Aim of the exercise: Write out each line of the rows below without changing anything, and leave the pictures out of your answer.

(Rows from a dataset)
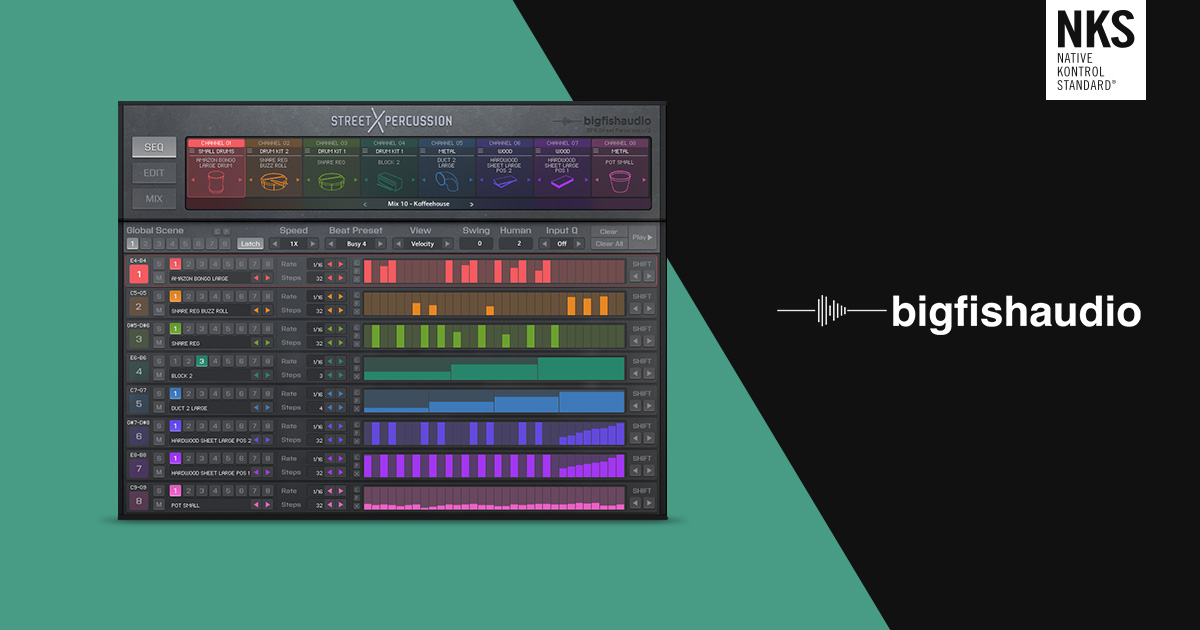The height and width of the screenshot is (630, 1200).
Task: Mute track 2 Snare Reg Buzz Roll
Action: 159,310
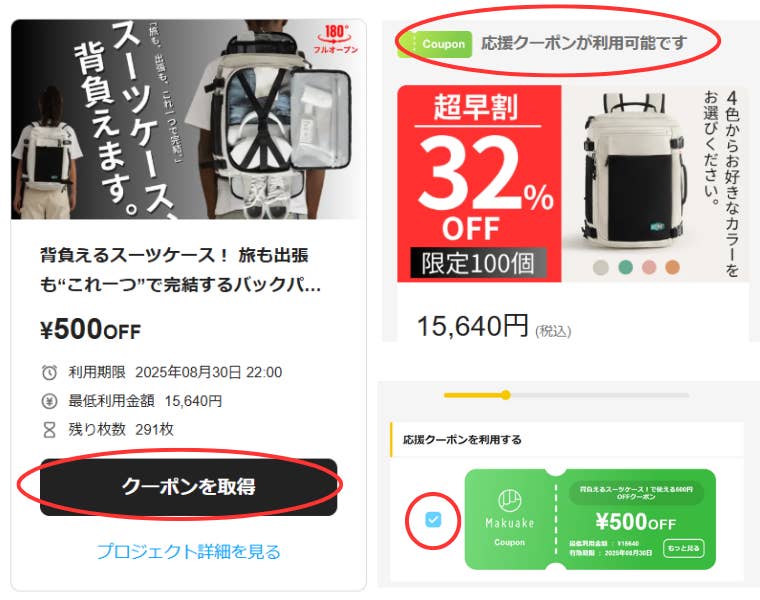760x600 pixels.
Task: Click the 超早割 32% OFF banner
Action: click(x=479, y=184)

Response to the task:
The height and width of the screenshot is (630, 1200).
Task: Mute track 2 Snare Reg Buzz Roll
Action: 159,310
760x600 pixels.
Task: Click the 超早割 32% OFF banner
Action: click(x=479, y=184)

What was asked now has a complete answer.